(Item-finding entries)
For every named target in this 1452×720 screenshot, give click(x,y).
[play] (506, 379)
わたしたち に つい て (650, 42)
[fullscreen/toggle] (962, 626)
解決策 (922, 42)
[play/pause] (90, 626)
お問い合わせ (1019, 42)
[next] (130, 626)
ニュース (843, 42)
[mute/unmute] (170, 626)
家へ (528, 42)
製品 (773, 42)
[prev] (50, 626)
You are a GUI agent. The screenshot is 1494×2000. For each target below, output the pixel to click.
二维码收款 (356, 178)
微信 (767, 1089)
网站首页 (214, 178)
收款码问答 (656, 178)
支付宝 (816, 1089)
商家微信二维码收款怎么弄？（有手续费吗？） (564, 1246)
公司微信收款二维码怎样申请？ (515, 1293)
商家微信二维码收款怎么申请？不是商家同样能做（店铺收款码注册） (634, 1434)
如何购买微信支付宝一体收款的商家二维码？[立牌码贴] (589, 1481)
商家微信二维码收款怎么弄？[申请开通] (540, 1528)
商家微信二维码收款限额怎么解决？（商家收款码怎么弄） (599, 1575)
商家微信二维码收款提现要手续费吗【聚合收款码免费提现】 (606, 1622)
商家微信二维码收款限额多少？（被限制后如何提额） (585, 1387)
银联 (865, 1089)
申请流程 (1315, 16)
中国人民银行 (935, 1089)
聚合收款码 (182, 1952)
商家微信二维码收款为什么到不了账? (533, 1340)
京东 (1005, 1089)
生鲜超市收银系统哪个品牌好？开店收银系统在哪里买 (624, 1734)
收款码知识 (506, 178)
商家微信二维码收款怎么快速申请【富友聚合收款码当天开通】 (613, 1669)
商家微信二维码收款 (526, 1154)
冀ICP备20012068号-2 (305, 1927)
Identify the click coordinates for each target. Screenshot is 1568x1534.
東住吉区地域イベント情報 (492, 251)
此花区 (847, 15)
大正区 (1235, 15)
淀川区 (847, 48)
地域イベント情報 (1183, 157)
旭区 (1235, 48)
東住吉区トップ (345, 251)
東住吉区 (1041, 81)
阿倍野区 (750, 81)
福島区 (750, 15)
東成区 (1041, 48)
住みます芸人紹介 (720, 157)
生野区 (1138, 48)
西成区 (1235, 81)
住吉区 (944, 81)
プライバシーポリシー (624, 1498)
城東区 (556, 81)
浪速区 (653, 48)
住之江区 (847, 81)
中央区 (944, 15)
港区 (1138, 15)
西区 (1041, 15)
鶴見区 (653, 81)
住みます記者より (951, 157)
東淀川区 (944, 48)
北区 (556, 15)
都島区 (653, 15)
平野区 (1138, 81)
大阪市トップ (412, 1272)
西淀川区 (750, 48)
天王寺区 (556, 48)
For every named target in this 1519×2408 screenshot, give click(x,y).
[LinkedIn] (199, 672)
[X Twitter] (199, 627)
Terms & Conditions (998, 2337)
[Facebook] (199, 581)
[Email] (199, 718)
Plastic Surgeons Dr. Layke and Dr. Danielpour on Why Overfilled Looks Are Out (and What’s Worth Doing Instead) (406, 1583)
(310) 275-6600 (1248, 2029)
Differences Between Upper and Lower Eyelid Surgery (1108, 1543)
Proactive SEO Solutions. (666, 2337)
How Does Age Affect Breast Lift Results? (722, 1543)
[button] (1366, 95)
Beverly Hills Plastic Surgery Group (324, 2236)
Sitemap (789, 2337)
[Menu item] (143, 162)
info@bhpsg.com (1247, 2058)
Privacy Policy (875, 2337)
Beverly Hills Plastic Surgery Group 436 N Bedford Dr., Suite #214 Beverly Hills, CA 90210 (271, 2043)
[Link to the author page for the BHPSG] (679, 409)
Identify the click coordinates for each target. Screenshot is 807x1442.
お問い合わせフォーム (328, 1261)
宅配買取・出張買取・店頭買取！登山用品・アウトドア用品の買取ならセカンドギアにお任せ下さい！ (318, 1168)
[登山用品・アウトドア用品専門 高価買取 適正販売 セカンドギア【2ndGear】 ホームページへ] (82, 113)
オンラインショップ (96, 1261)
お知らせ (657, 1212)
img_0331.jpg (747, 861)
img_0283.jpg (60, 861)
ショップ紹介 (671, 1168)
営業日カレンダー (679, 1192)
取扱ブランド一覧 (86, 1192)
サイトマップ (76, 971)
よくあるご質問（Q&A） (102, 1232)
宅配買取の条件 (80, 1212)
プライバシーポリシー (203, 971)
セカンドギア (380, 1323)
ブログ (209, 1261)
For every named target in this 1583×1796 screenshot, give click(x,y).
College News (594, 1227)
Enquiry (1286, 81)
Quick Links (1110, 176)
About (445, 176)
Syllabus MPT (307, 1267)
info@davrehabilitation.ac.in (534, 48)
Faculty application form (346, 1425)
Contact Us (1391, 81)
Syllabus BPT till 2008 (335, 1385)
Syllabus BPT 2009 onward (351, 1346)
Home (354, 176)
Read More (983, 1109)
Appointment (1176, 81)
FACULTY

**Problem statement:**
Rewrite all of the entries above so that each "named target" becomes "labeled target", and keep everything else the same.

**Answer:**
For every labeled target in this 1452×720 screenshot, give click(x,y).
[play] (506, 379)
わたしたち に つい て (650, 42)
[fullscreen/toggle] (962, 626)
解決策 (922, 42)
[play/pause] (90, 626)
お問い合わせ (1019, 42)
[next] (130, 626)
ニュース (843, 42)
[mute/unmute] (170, 626)
家へ (528, 42)
製品 (773, 42)
[prev] (50, 626)
You are a GUI agent. The screenshot is 1494×2000. For each target below, output the pixel to click.
二维码收款 (356, 178)
微信 (767, 1089)
网站首页 (214, 178)
收款码问答 (656, 178)
支付宝 (816, 1089)
商家微信二维码收款怎么弄？（有手续费吗？） (564, 1246)
公司微信收款二维码怎样申请？ (515, 1293)
商家微信二维码收款怎么申请？不是商家同样能做（店铺收款码注册） (634, 1434)
如何购买微信支付宝一体收款的商家二维码？[立牌码贴] (589, 1481)
商家微信二维码收款怎么弄？[申请开通] (540, 1528)
商家微信二维码收款限额怎么解决？（商家收款码怎么弄） (599, 1575)
商家微信二维码收款提现要手续费吗【聚合收款码免费提现】 (606, 1622)
商家微信二维码收款限额多少？（被限制后如何提额） (585, 1387)
银联 (865, 1089)
申请流程 (1315, 16)
中国人民银行 (935, 1089)
聚合收款码 (182, 1952)
商家微信二维码收款为什么到不了账? (533, 1340)
京东 (1005, 1089)
生鲜超市收银系统哪个品牌好？开店收银系统在哪里买 (624, 1734)
收款码知识 (506, 178)
商家微信二维码收款怎么快速申请【富友聚合收款码当天开通】 (613, 1669)
商家微信二维码收款 (526, 1154)
冀ICP备20012068号-2 (305, 1927)
Identify the click coordinates for each target. Screenshot is 1568x1534.
東住吉区地域イベント情報 (492, 251)
此花区 (847, 15)
大正区 (1235, 15)
淀川区 (847, 48)
地域イベント情報 (1183, 157)
旭区 (1235, 48)
東住吉区トップ (345, 251)
東住吉区 (1041, 81)
阿倍野区 (750, 81)
福島区 (750, 15)
東成区 (1041, 48)
住みます芸人紹介 (720, 157)
生野区 (1138, 48)
西成区 (1235, 81)
住吉区 (944, 81)
プライバシーポリシー (624, 1498)
城東区 (556, 81)
浪速区 (653, 48)
住之江区 (847, 81)
中央区 (944, 15)
港区 (1138, 15)
西区 (1041, 15)
鶴見区 (653, 81)
住みます記者より (951, 157)
東淀川区 (944, 48)
北区 (556, 15)
都島区 (653, 15)
平野区 (1138, 81)
大阪市トップ (412, 1272)
西淀川区 (750, 48)
天王寺区 (556, 48)
For every labeled target in this 1519×2408 screenshot, give click(x,y).
[LinkedIn] (199, 672)
[X Twitter] (199, 627)
Terms & Conditions (998, 2337)
[Facebook] (199, 581)
[Email] (199, 718)
Plastic Surgeons Dr. Layke and Dr. Danielpour on Why Overfilled Looks Are Out (and What’s Worth Doing Instead) (406, 1583)
(310) 275-6600 (1248, 2029)
Differences Between Upper and Lower Eyelid Surgery (1108, 1543)
Proactive SEO Solutions. (666, 2337)
How Does Age Affect Breast Lift Results? (722, 1543)
[button] (1366, 95)
Beverly Hills Plastic Surgery Group (324, 2236)
Sitemap (789, 2337)
[Menu item] (143, 162)
info@bhpsg.com (1247, 2058)
Privacy Policy (875, 2337)
Beverly Hills Plastic Surgery Group 436 N Bedford Dr., Suite #214 Beverly Hills, CA 90210 (271, 2043)
[Link to the author page for the BHPSG] (679, 409)
Identify the click coordinates for each target. Screenshot is 807x1442.
お問い合わせフォーム (328, 1261)
宅配買取・出張買取・店頭買取！登山用品・アウトドア用品の買取ならセカンドギアにお任せ下さい！ (318, 1168)
[登山用品・アウトドア用品専門 高価買取 適正販売 セカンドギア【2ndGear】 ホームページへ] (82, 113)
オンラインショップ (96, 1261)
お知らせ (657, 1212)
img_0331.jpg (747, 861)
img_0283.jpg (60, 861)
ショップ紹介 (671, 1168)
営業日カレンダー (679, 1192)
取扱ブランド一覧 (86, 1192)
サイトマップ (76, 971)
よくあるご質問（Q&A） (102, 1232)
宅配買取の条件 (80, 1212)
プライバシーポリシー (203, 971)
セカンドギア (380, 1323)
ブログ (209, 1261)
For every labeled target in this 1583×1796 screenshot, give click(x,y).
College News (594, 1227)
Enquiry (1286, 81)
Quick Links (1110, 176)
About (445, 176)
Syllabus MPT (307, 1267)
info@davrehabilitation.ac.in (534, 48)
Faculty application form (346, 1425)
Contact Us (1391, 81)
Syllabus BPT till 2008 (335, 1385)
Syllabus BPT 2009 onward (351, 1346)
Home (354, 176)
Read More (983, 1109)
Appointment (1176, 81)
FACULTY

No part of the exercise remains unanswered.